Probablemente por eso la inercia se encargó de conducirme a la zona roja en calle Artículo 123: un descontrolado mar de hoteluchos, de ebrios que chicotean con un cinturón algún poste -como si cabalgaran- y de gritos también sugerentes que caen desde las ventanas. Las pu... inmóviles, allí, junto a las puertas carcomidas, me hicieron pensar en prostitutas en la calle Cuauhtémoc de Cartier-Bresson, y todavía tenía esa imagen en la mente cuando lo sentí desmoronarse a mi lado.
Fue como una botella rompiéndose. Las dos piernas colgaban de la banqueta a la calle y el cuerpo se doblaba a la izquierda por un poste. Apenas hacía ruidos, estaba boca arriba, contorsionándose, y parecía alguien arrancándose las uñas, alguien rascando la tapa de un ataúd después de ser enterrado vivo. No pude moverme. Probablemente seguí el consejo de alguien que desde mi espalda susurró no acercarme: allí quédese güero... Y allí me quedé. Quietamente merodeando las aceras como todos los demás, que pasaban de largo viendo de costado con disimulo. Seguramente Weegee, pero más aún Metinides, me hubieran escupido en la cara por la oportunidad perdida. El caso es que el tipo se quedó petrificado por lo menos un cuarto de hora. Después llegó la ambulancia con su dosis de electrochoques, acompañada del gesto negativo del enfermero en turno. Con el tipo ya muerto la cotidianidad continúo fluyendo como si hubiera ocurrido cualquier cosa. La familiar convivencia con el drama. El encargado de algún hotel siguió con su continuo cobrar y una drogadicta pasó pidiendo monedas con un gorro militar.
Entonces fue cuando la gente comenzó a hablar: ese miembro de un grupo norteño era un tipo tan enorme, que el acordeón parecía apenas una caja de puros, él era de Durango, hablaba viendo al horizonte, con un palillo entre los dientes, y me dijo que el difunto llevaba ya semanas tomando alcohol puro, que ya se le veía llegar, cosas por el estilo, lo que secundó asintiendo su compañero del tololoche, un flacón de esos con bigote delgadito pegadito al labio, que dijo algo así como que también se la pasaba pidiendo monedas para comprar unos lápices y alcohol, hecho que me confirmó el encargado de una tienda, quien me dijo -mientras le cerraba el ojo a una que otra pu...- que al muerto le decían el pintor, que siempre andaba haciendo dibujos, míralos! ahí los trae en la bolsa, pero que nadie sabía quién era, ni su nombre, ni de dónde venía.
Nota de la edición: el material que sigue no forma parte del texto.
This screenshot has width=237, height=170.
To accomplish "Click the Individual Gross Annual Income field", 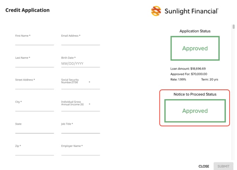I will point(80,108).
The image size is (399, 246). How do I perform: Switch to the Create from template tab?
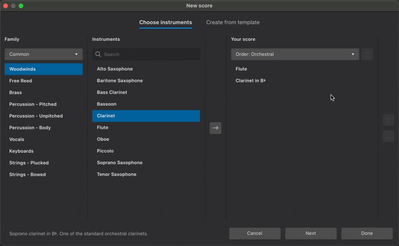pyautogui.click(x=233, y=22)
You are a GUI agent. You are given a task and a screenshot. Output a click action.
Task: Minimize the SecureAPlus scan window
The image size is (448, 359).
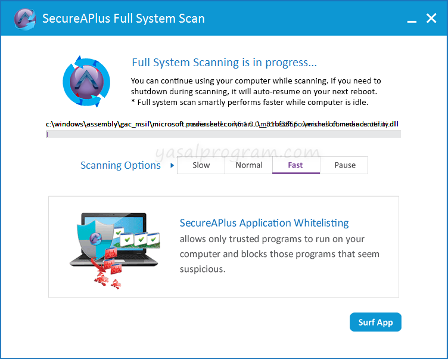[411, 19]
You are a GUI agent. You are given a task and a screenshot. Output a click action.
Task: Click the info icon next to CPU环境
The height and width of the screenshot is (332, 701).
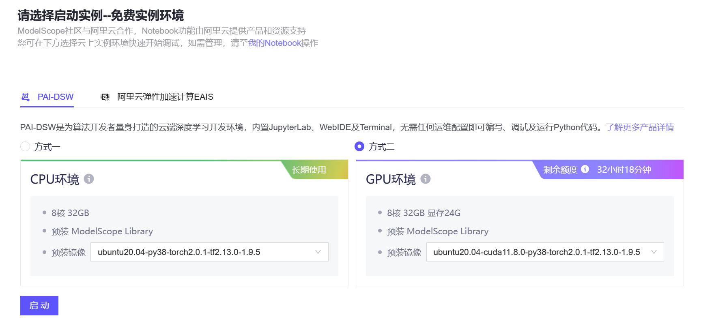[x=89, y=179]
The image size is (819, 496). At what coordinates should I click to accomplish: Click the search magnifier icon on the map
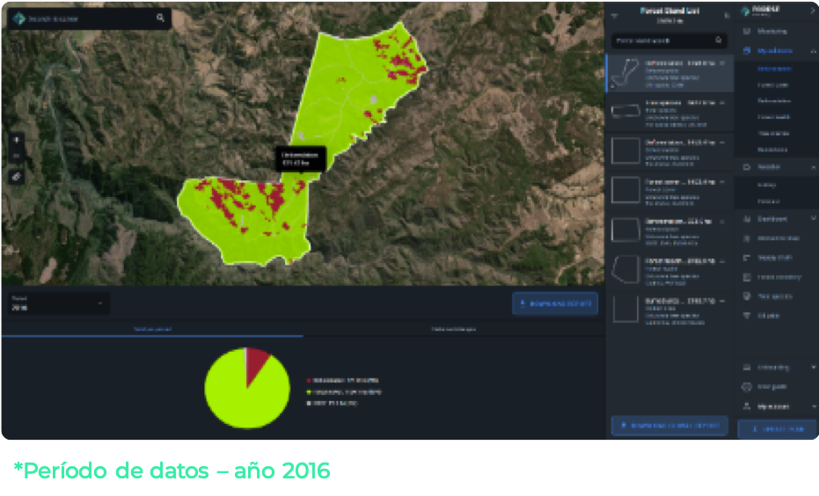(x=160, y=18)
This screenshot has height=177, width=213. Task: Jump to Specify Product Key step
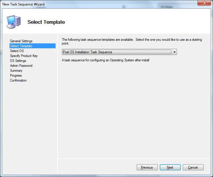click(x=24, y=56)
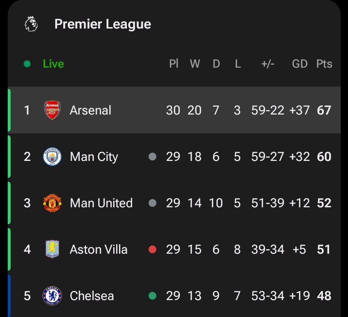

Detalles más crudos me los dio una flaca, hablaba pausado, dijo algo así como que todavía estaba joven, que rondaba por estas calles desde hacía algunos meses, que tomaba aguardiente pero que últimamente se le había visto con alcohol puro, que se había lastimado la pierna y ya la traía podrida, apestando mijo…, que de tantas caídas traía ya gusanos en la cabeza, gusanos mijo…, y que hacía días un mariachi le había acercado un plato de comida china, pero apenas probó tres bocados.
Eso era todo. Nadie sabía quién era, ni su nombre, ni de dónde venía. Lo único que había eran sus ojos gritando, su boca contorsionada y todo su cuerpo tirado, allí, en la banqueta. Un adorno más del cotidiano fluir de la frontera más grande del mundo.